● **What the task requires**:
Each line of the data must be copied exactly.

● **Records**:
:::
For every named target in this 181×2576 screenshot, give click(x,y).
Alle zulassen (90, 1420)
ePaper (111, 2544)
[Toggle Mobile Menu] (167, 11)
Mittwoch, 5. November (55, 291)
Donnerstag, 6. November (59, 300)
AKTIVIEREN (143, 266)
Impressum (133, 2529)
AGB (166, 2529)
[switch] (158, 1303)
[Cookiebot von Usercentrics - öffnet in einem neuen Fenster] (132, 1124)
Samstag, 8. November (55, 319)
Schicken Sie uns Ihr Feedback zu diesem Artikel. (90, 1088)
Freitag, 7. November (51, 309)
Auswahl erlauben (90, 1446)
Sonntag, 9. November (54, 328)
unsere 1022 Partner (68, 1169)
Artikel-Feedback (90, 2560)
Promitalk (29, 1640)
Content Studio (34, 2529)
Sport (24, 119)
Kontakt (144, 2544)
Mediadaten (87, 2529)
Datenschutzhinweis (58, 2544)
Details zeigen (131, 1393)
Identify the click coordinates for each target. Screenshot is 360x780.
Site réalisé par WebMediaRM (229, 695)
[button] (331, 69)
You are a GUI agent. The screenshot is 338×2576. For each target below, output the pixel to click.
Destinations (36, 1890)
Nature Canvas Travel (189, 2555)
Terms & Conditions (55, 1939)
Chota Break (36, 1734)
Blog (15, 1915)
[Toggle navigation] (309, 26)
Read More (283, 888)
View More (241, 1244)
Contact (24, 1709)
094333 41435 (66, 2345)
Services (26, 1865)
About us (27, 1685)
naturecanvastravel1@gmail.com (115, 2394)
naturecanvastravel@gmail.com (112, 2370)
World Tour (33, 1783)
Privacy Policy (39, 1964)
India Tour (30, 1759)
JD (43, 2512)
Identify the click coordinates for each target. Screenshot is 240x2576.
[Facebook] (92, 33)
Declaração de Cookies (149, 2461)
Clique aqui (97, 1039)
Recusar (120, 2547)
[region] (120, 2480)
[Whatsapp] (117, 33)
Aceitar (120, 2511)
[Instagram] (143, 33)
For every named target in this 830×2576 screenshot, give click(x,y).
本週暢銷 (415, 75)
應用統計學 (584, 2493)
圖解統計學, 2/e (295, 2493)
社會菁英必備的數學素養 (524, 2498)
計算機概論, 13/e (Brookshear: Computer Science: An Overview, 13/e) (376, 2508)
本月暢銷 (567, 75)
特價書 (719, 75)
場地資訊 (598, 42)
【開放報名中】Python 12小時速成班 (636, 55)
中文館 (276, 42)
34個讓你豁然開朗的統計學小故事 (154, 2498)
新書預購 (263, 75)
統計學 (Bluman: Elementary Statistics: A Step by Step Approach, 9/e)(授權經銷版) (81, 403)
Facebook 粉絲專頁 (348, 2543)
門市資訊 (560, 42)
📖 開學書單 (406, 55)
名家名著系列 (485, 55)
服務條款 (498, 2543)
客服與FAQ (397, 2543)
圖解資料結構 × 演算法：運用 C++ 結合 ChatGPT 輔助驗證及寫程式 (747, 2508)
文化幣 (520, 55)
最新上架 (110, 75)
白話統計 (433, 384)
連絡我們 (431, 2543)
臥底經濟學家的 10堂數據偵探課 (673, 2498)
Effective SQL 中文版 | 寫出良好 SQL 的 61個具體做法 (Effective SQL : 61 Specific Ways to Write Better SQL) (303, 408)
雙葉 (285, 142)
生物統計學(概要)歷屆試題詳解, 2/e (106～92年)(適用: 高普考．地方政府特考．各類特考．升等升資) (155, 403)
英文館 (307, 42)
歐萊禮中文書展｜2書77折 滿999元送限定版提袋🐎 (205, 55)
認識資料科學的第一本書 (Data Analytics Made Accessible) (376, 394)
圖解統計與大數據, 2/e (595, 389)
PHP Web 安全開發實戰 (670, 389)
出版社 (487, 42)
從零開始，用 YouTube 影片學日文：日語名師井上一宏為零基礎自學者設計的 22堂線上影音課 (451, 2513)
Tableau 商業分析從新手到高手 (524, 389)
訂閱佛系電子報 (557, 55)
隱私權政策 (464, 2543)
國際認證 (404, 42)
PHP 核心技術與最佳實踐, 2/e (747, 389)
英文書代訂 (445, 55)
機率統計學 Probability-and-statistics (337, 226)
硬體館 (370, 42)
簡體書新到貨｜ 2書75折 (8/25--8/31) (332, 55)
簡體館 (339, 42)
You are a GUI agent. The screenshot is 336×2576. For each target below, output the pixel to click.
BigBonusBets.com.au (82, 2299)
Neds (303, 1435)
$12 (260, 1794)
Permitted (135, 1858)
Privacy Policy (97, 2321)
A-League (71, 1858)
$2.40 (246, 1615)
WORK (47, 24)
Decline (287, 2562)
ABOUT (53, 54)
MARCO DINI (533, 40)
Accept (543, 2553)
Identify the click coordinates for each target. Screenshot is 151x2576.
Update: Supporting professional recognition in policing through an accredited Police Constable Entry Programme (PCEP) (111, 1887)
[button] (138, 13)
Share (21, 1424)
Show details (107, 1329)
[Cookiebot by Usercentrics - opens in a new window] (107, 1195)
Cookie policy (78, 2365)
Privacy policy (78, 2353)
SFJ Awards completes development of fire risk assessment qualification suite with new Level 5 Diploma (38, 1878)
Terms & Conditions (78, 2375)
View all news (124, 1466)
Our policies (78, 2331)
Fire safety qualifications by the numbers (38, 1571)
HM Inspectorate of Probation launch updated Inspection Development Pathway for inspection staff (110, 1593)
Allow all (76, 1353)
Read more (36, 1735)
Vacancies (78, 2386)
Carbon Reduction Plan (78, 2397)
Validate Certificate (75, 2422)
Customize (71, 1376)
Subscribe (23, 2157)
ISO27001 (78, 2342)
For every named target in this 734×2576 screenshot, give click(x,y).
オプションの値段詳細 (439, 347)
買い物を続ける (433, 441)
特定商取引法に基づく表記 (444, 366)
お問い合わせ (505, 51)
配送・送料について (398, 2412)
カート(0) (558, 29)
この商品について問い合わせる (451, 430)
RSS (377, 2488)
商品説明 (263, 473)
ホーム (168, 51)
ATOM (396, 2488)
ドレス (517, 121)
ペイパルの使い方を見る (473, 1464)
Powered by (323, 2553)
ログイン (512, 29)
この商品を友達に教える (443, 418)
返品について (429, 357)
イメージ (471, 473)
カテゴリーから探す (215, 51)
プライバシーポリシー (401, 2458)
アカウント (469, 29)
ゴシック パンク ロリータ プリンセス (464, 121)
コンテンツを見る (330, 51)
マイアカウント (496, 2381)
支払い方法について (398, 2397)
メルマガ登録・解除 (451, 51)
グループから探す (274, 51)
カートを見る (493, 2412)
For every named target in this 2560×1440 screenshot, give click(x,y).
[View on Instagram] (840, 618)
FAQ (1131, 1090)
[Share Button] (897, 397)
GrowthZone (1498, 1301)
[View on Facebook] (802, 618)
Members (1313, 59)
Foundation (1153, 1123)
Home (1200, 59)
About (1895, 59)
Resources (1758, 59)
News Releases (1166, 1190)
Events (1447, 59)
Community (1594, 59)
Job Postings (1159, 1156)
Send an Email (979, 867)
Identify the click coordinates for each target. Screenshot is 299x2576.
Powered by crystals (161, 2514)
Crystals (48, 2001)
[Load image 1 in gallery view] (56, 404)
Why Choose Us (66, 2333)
:::
● **Solution to this task**:
For every named target in this 181×2576 screenshot, give click(x,y).
Alle zulassen (90, 1420)
ePaper (111, 2544)
[Toggle Mobile Menu] (167, 11)
Mittwoch, 5. November (55, 291)
Donnerstag, 6. November (59, 300)
AKTIVIEREN (143, 266)
Impressum (133, 2529)
AGB (166, 2529)
[switch] (158, 1303)
[Cookiebot von Usercentrics - öffnet in einem neuen Fenster] (132, 1124)
Samstag, 8. November (55, 319)
Schicken Sie uns Ihr Feedback zu diesem Artikel. (90, 1088)
Freitag, 7. November (51, 309)
Auswahl erlauben (90, 1446)
Sonntag, 9. November (54, 328)
unsere 1022 Partner (68, 1169)
Artikel-Feedback (90, 2560)
Promitalk (29, 1640)
Content Studio (34, 2529)
Sport (24, 119)
Kontakt (144, 2544)
Mediadaten (87, 2529)
Datenschutzhinweis (58, 2544)
Details zeigen (131, 1393)
Identify the click coordinates for each target. Screenshot is 360x780.
Site réalisé par WebMediaRM (229, 695)
[button] (331, 69)
You are a GUI agent. The screenshot is 338×2576. For each target below, output the pixel to click.
Destinations (36, 1890)
Nature Canvas Travel (189, 2555)
Terms & Conditions (55, 1939)
Chota Break (36, 1734)
Blog (15, 1915)
[Toggle navigation] (309, 26)
Read More (283, 888)
View More (241, 1244)
Contact (24, 1709)
094333 41435 (66, 2345)
Services (26, 1865)
About us (27, 1685)
naturecanvastravel1@gmail.com (115, 2394)
naturecanvastravel@gmail.com (112, 2370)
World Tour (33, 1783)
Privacy Policy (39, 1964)
India Tour (30, 1759)
JD (43, 2512)
Identify the click coordinates for each target. Screenshot is 240x2576.
[Facebook] (92, 33)
Declaração de Cookies (149, 2461)
Clique aqui (97, 1039)
Recusar (120, 2547)
[region] (120, 2480)
[Whatsapp] (117, 33)
Aceitar (120, 2511)
[Instagram] (143, 33)
For every named target in this 830×2576 screenshot, give click(x,y).
本週暢銷 (415, 75)
應用統計學 (584, 2493)
圖解統計學, 2/e (295, 2493)
社會菁英必備的數學素養 (524, 2498)
計算機概論, 13/e (Brookshear: Computer Science: An Overview, 13/e) (376, 2508)
本月暢銷 (567, 75)
特價書 (719, 75)
場地資訊 (598, 42)
【開放報名中】Python 12小時速成班 (636, 55)
中文館 (276, 42)
34個讓你豁然開朗的統計學小故事 (154, 2498)
新書預購 (263, 75)
統計學 (Bluman: Elementary Statistics: A Step by Step Approach, 9/e)(授權經銷版) (81, 403)
Facebook 粉絲專頁 (348, 2543)
門市資訊 (560, 42)
📖 開學書單 (406, 55)
名家名著系列 (485, 55)
服務條款 (498, 2543)
客服與FAQ (397, 2543)
圖解資料結構 × 演算法：運用 C++ 結合 ChatGPT 輔助驗證及寫程式 (747, 2508)
文化幣 (520, 55)
最新上架 (110, 75)
白話統計 (433, 384)
連絡我們 (431, 2543)
臥底經濟學家的 10堂數據偵探課 (673, 2498)
Effective SQL 中文版 | 寫出良好 SQL 的 61個具體做法 (Effective SQL : 61 Specific Ways to Write Better SQL) (303, 408)
雙葉 (285, 142)
生物統計學(概要)歷屆試題詳解, 2/e (106～92年)(適用: 高普考．地方政府特考．各類特考．升等升資) (155, 403)
英文館 (307, 42)
歐萊禮中文書展｜2書77折 滿999元送限定版提袋🐎 (205, 55)
認識資料科學的第一本書 (Data Analytics Made Accessible) (376, 394)
圖解統計與大數據, 2/e (595, 389)
PHP Web 安全開發實戰 (670, 389)
出版社 (487, 42)
從零開始，用 YouTube 影片學日文：日語名師井上一宏為零基礎自學者設計的 22堂線上影音課 (451, 2513)
Tableau 商業分析從新手到高手 (524, 389)
訂閱佛系電子報 (557, 55)
隱私權政策 (464, 2543)
國際認證 (404, 42)
PHP 核心技術與最佳實踐, 2/e (747, 389)
英文書代訂 (445, 55)
機率統計學 Probability-and-statistics (337, 226)
硬體館 (370, 42)
簡體書新到貨｜ 2書75折 (8/25--8/31) (332, 55)
簡體館 (339, 42)
You are a GUI agent. The screenshot is 336×2576. For each target below, output the pixel to click.
BigBonusBets.com.au (82, 2299)
Neds (303, 1435)
$12 (260, 1794)
Permitted (135, 1858)
Privacy Policy (97, 2321)
A-League (71, 1858)
$2.40 (246, 1615)
WORK (47, 24)
Decline (287, 2562)
ABOUT (53, 54)
MARCO DINI (533, 40)
Accept (543, 2553)
Identify the click coordinates for each target. Screenshot is 151x2576.
Update: Supporting professional recognition in policing through an accredited Police Constable Entry Programme (PCEP) (111, 1887)
[button] (138, 13)
Share (21, 1424)
Show details (107, 1329)
[Cookiebot by Usercentrics - opens in a new window] (107, 1195)
Cookie policy (78, 2365)
Privacy policy (78, 2353)
SFJ Awards completes development of fire risk assessment qualification suite with new Level 5 Diploma (38, 1878)
Terms & Conditions (78, 2375)
View all news (124, 1466)
Our policies (78, 2331)
Fire safety qualifications by the numbers (38, 1571)
HM Inspectorate of Probation launch updated Inspection Development Pathway for inspection staff (110, 1593)
Allow all (76, 1353)
Read more (36, 1735)
Vacancies (78, 2386)
Carbon Reduction Plan (78, 2397)
Validate Certificate (75, 2422)
Customize (71, 1376)
Subscribe (23, 2157)
ISO27001 (78, 2342)
For every named target in this 734×2576 screenshot, give click(x,y).
オプションの値段詳細 (439, 347)
買い物を続ける (433, 441)
特定商取引法に基づく表記 (444, 366)
お問い合わせ (505, 51)
配送・送料について (398, 2412)
カート(0) (558, 29)
この商品について問い合わせる (451, 430)
RSS (377, 2488)
商品説明 (263, 473)
ホーム (168, 51)
ATOM (396, 2488)
ドレス (517, 121)
ペイパルの使い方を見る (473, 1464)
Powered by (323, 2553)
ログイン (512, 29)
この商品を友達に教える (443, 418)
返品について (429, 357)
イメージ (471, 473)
カテゴリーから探す (215, 51)
プライバシーポリシー (401, 2458)
アカウント (469, 29)
ゴシック パンク ロリータ プリンセス (464, 121)
コンテンツを見る (330, 51)
マイアカウント (496, 2381)
支払い方法について (398, 2397)
メルマガ登録・解除 (451, 51)
グループから探す (274, 51)
カートを見る (493, 2412)
For every named target in this 2560×1440 screenshot, give click(x,y).
[View on Instagram] (840, 618)
FAQ (1131, 1090)
[Share Button] (897, 397)
GrowthZone (1498, 1301)
[View on Facebook] (802, 618)
Members (1313, 59)
Foundation (1153, 1123)
Home (1200, 59)
About (1895, 59)
Resources (1758, 59)
News Releases (1166, 1190)
Events (1447, 59)
Community (1594, 59)
Job Postings (1159, 1156)
Send an Email (979, 867)
Identify the click coordinates for each target. Screenshot is 299x2576.
Powered by crystals (161, 2514)
Crystals (48, 2001)
[Load image 1 in gallery view] (56, 404)
Why Choose Us (66, 2333)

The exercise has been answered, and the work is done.